LOS ANGELES--(BUSINESS WIRE)--Oblong, Inc. (NYSE American: OBLG) (“Oblong” or the “Company”), the award-winning maker of multi-stream collaboration solutions, today announced that it has entered into a definitive agreement with certain institutional and accredited investors to raise aggregate gross proceeds of approximately $3.0 million through a private placement of its common stock.
Oblong issued an aggregate of 1,043,000 shares of the Company’s common stock in the private placement at a gross price of $2.85 per share. Additionally, investors were issued warrants to purchase 521,500 shares of the Company’s common stock. The warrants have an exercise price of $4.08 per share and have a term of 30 months. The warrants are exercisable beginning six (6) months following the closing. Subject to the registration of the common shares underlying the warrants, the warrants may be exercised only for cash, and upon exercise would generate up to an additional $2.1 million in gross proceeds to the Company.
Additionally, immediately following the closing of the private placement, pursuant to an executed agreement between the Company and Silicon Valley Bank (“SVB”), the Company made a one-time payment of $2.5 million to SVB in full satisfaction of the Company’s outstanding obligations of approximately $5.6 million under its Second Amended & Restated Loan Agreement with SVB.
“We are thrilled to have implemented a comprehensive balance sheet solution that has substantially eliminated Oblong’s debt and annual interest expense,” said Peter Holst, President and Chief Executive Officer of Oblong. “This is a great outcome for the Company, our employees, and all of the customers and partners we serve each day. As a financially stronger company backed by a growing list of institutional shareholders, we are now better positioned to execute on our long-term strategy, and see clear signs of growing demand for both our in-room and, soon to be released, cloud collaboration services.”
The Special Equities Group, a division of Bradley Woods & Co. Ltd., acted as exclusive placement agent for the transaction.
This press release does not constitute an offer to sell or the solicitation of an offer to buy these securities, nor shall there be any sale of these securities in any jurisdiction in which such offer, solicitation or sale would be unlawful prior to the registration or qualification under the securities laws of any such jurisdiction.

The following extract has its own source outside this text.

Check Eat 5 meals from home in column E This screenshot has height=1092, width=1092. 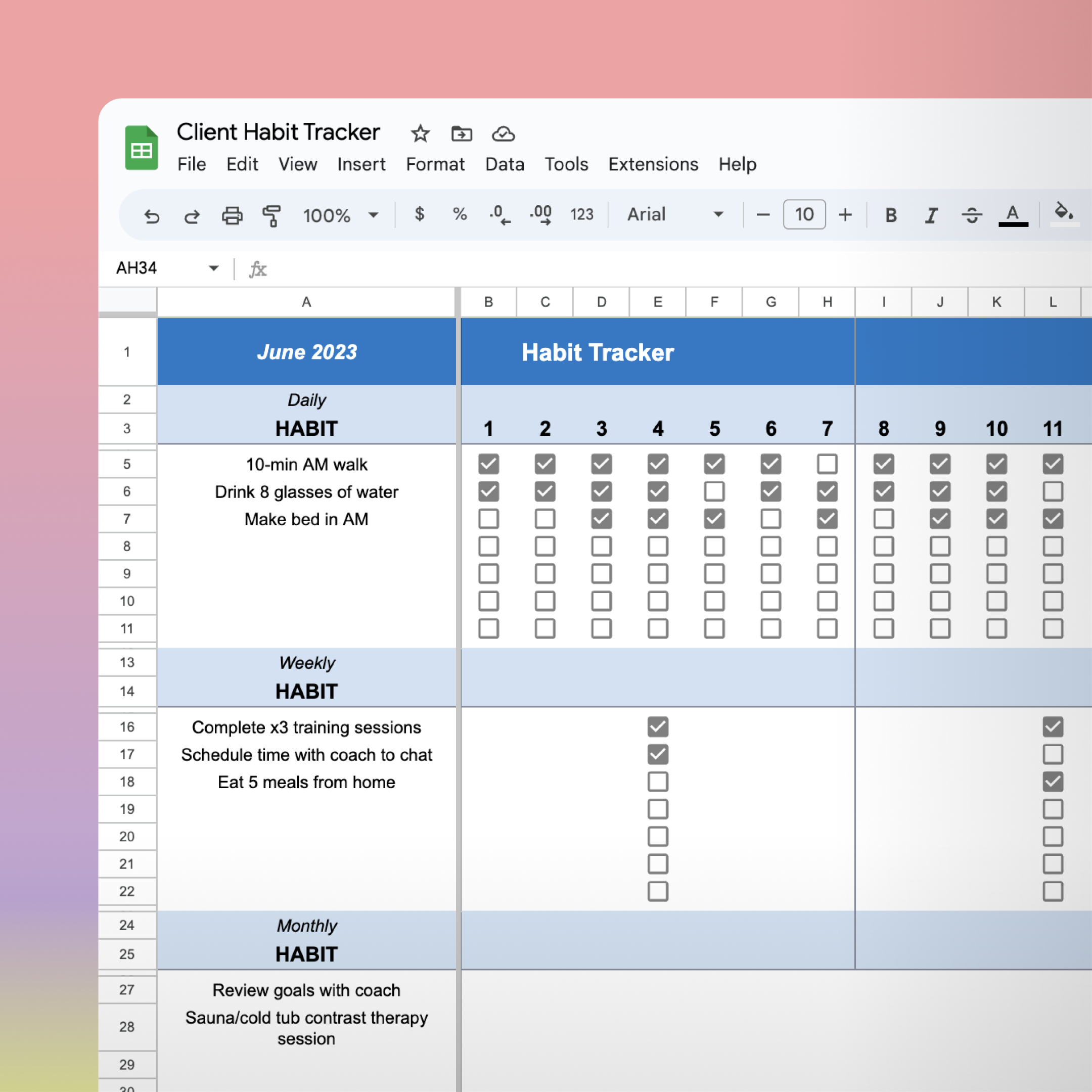657,782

The securities sold in the private placement have not been registered under the Securities Act of 1933, as amended, or state securities laws and may not be offered or sold in the United States absent registration with the Securities and Exchange Commission or an applicable exemption from such registration requirements. Oblong has agreed to file a registration statement with the Securities and Exchange Commission covering the resale of the shares of common stock, including the shares of common stock issuable upon exercise of the warrants, sold in the private placement.
About Oblong, Inc.
Oblong’s innovative and patented technologies change the way people work, create, and communicate. Oblong's flagship product Mezzanine™ is a remote meeting technology platform that offers simultaneous content sharing to achieve situational awareness for both in-room and remote collaborators. Oblong supplies Mezzanine systems to Fortune 500 enterprise customers and is a Cisco Solutions Plus integration partner. Learn more at www.oblong.com
This press release and any oral statements made regarding the subject of this release contain forward-looking statements as defined under Section 27A of the Securities Act of 1933, as amended, and Section 21E of the Securities Exchange Act of 1934, as amended, and are made under the safe harbor provisions of the Private Securities Litigation Reform Act of 1995. All statements, other than statements of historical facts, that address activities that Oblong assumes, plans, expects, believes, intends, projects, estimates or anticipates (and other similar expressions) will, should or may occur in the future are forward-looking statements. Oblong’s actual results may differ materially from its expectations, estimates and projections, and consequently you should not rely on these forward-looking statements as predictions of future events. The forward-looking statements are based on management’s current belief, based on currently available information, as to the outcome and timing of future events, and involve factors, risks, and uncertainties that may cause actual results in future periods to differ materially from such statements. A list and description of these and other risk factors can be found in the Company’s Annual Report on Form 10-K for the year ending December 31, 2019 and in other filings made by the Company with the Securities and Exchange Commission from time to time, including the Company’s Quarterly Report on Form 10-Q for the three and six months ended June 30, 2020. Any of these factors could cause Oblong’s actual results and plans to differ materially from those in the forward-looking statements. Therefore, the Company can give no assurance that its future results will be as estimated. The Company does not intend to, and disclaims any obligation to, correct, update or revise any information contained herein.